( SCI Sockets

Info Catalog ( MySQL Cluster Interconnects ( MySQL Cluster Interconnects ( Performance figures
 16.6.1 Configuring MySQL Cluster to use SCI Sockets
 In this section we will show how one can use a cluster configured for
 normal TCP/IP communication to instead use SCI Sockets. Prerequisites
 for doing this is that the machines to communicate needs to be equipped
 with SCI cards. This documentation is based on the SCI Socket version
 2.3.0 as of 1 october 2004.
 To use SCI Sockets one can use any version of MySQL Cluster. The tests
 were performed on an early 4.1.6 version. No special builds are needed
 since it uses normal socket calls which is the normal configuration
 set-up for MySQL Cluster. SCI Sockets are only supported on Linux 2.4
 and 2.6 kernels at the moment. SCI Transporters works on more OS's
 although only Linux 2.4 have been verified.
 There are essentially four things needed to enable SCI Sockets. First
 it is necessary to build the SCI Socket libraries. Second the SCI
 Socket kernel libraries need to be installed. Third one or two
 configuration files needs to be installed.  At last the SCI Socket
 kernel library needs to be enabled either for the entire machine or for
 the shell where the MySQL Cluster processes are started from. This
 process needs to be repeated for each machine in cluster which will use
 SCI Sockets to communicate.
 Two packages need to be retrieved to get SCI Sockets working. The first
 package builds the libraries which SCI Sockets are built upon and the
 second is the actual SCI Socket libraries. Currently the distribution
 is only in source code format.
 The latest versions of these packages is currently found at. Check
 for latest versions.
 The next step is to unpack those directories, SCI Sockets is unpacked
 below the DIS code. Then the code base is compiled. The example below
 shows the commands used in Linux/x86 to perform this.

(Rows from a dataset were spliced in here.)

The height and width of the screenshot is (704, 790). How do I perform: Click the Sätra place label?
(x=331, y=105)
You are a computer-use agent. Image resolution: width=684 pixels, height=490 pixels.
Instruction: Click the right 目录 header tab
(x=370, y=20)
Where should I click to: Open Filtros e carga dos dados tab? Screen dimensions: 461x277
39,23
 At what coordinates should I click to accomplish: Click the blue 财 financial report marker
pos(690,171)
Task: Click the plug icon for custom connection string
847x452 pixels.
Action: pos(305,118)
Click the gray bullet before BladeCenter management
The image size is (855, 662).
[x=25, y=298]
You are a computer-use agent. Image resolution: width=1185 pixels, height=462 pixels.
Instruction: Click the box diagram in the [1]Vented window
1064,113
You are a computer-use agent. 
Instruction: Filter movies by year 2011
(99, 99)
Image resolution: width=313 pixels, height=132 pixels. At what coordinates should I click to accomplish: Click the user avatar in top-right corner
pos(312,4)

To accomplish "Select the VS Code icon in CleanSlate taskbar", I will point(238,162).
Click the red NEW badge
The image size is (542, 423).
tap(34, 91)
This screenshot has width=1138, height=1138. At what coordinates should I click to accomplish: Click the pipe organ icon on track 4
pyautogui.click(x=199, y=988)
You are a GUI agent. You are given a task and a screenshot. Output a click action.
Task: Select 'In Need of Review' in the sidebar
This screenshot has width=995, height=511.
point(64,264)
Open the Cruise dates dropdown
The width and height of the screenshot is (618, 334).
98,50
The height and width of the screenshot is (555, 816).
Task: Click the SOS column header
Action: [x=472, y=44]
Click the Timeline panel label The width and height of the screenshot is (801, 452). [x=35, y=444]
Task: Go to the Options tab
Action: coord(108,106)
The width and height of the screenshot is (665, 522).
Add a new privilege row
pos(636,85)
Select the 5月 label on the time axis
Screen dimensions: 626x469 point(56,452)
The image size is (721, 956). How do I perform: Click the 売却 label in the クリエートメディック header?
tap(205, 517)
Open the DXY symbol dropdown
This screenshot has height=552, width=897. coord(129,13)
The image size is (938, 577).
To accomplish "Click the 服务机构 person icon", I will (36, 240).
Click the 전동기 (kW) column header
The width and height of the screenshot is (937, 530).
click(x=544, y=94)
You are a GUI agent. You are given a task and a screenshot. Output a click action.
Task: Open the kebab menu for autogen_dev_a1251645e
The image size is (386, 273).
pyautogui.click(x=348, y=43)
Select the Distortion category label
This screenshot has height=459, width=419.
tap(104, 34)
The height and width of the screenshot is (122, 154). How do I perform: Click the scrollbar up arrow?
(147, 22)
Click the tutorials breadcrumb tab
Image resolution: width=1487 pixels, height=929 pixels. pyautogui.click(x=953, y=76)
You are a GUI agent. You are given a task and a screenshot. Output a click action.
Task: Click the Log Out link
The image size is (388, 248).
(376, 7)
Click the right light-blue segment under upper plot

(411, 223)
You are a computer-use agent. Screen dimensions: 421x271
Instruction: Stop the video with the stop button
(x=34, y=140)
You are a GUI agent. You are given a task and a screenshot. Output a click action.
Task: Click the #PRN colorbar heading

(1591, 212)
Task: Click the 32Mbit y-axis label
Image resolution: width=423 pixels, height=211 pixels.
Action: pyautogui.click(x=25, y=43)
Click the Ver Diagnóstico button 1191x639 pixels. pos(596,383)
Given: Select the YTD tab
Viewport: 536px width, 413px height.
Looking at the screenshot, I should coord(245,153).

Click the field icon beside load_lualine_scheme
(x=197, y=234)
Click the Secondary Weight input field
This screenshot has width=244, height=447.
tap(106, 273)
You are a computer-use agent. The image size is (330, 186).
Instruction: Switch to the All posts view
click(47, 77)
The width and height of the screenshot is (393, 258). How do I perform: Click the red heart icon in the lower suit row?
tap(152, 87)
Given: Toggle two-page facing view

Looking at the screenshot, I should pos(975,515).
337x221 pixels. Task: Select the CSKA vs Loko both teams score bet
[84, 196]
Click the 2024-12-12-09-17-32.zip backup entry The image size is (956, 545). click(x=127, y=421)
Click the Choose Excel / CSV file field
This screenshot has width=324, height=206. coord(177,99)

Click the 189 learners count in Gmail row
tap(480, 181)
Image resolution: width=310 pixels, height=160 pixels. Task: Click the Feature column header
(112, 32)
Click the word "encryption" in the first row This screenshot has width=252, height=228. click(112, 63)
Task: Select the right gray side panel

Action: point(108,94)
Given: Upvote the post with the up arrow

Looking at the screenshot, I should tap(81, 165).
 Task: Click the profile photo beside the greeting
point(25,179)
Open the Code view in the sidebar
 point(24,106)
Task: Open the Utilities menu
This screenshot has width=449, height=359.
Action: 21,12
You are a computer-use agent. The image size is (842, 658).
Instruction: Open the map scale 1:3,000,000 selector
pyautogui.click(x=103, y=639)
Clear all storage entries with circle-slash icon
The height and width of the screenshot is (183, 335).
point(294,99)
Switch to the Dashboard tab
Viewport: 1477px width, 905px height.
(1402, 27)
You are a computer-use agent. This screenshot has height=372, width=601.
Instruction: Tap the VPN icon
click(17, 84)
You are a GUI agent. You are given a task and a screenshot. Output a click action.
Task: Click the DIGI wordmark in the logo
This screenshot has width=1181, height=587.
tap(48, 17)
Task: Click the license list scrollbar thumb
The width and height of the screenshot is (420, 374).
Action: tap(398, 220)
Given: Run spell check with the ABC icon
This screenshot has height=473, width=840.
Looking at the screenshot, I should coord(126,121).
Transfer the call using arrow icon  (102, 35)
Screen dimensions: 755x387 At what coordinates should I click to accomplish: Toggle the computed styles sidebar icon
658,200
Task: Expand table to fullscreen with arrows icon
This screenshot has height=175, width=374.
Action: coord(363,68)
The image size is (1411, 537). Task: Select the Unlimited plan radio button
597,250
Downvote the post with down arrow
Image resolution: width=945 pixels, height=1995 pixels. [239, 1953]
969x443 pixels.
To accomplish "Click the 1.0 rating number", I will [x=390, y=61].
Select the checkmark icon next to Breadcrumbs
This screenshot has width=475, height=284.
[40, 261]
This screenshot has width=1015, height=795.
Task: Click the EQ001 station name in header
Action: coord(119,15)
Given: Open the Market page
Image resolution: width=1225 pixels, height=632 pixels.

      shell> tar xzf DIS_GPL_2_5_0_SEP_10_2004.tar.gz
      shell> cd DIS_GPL_2_5_0_SEP_10_2004/src/
      shell> tar xzf ../../SCI_SOCKET_2_3_0_OKT_01_2004.tar.gz
      shell> cd ../adm/bin/Linux_pkgs
      shell> ./make_PSB_66_release
 If the build is made on an Opteron box and is to use the 64 bit
 extensions then use make_PSB_66_X86_64_release instead, if the build is
 made on an Itanium box then use make_PSB_66_IA64_release instead. The
 X86-64 variant should work for Intel EM64T architectures but no known
 tests of this exists yet.
 After building the code base it has been put into a zipped tar filed DIS
 and OS and date. It is time to install the package in the proper place.
 In this example we will place the installation in /opt/DIS. These
 actions will most likely require you to log in as root-user.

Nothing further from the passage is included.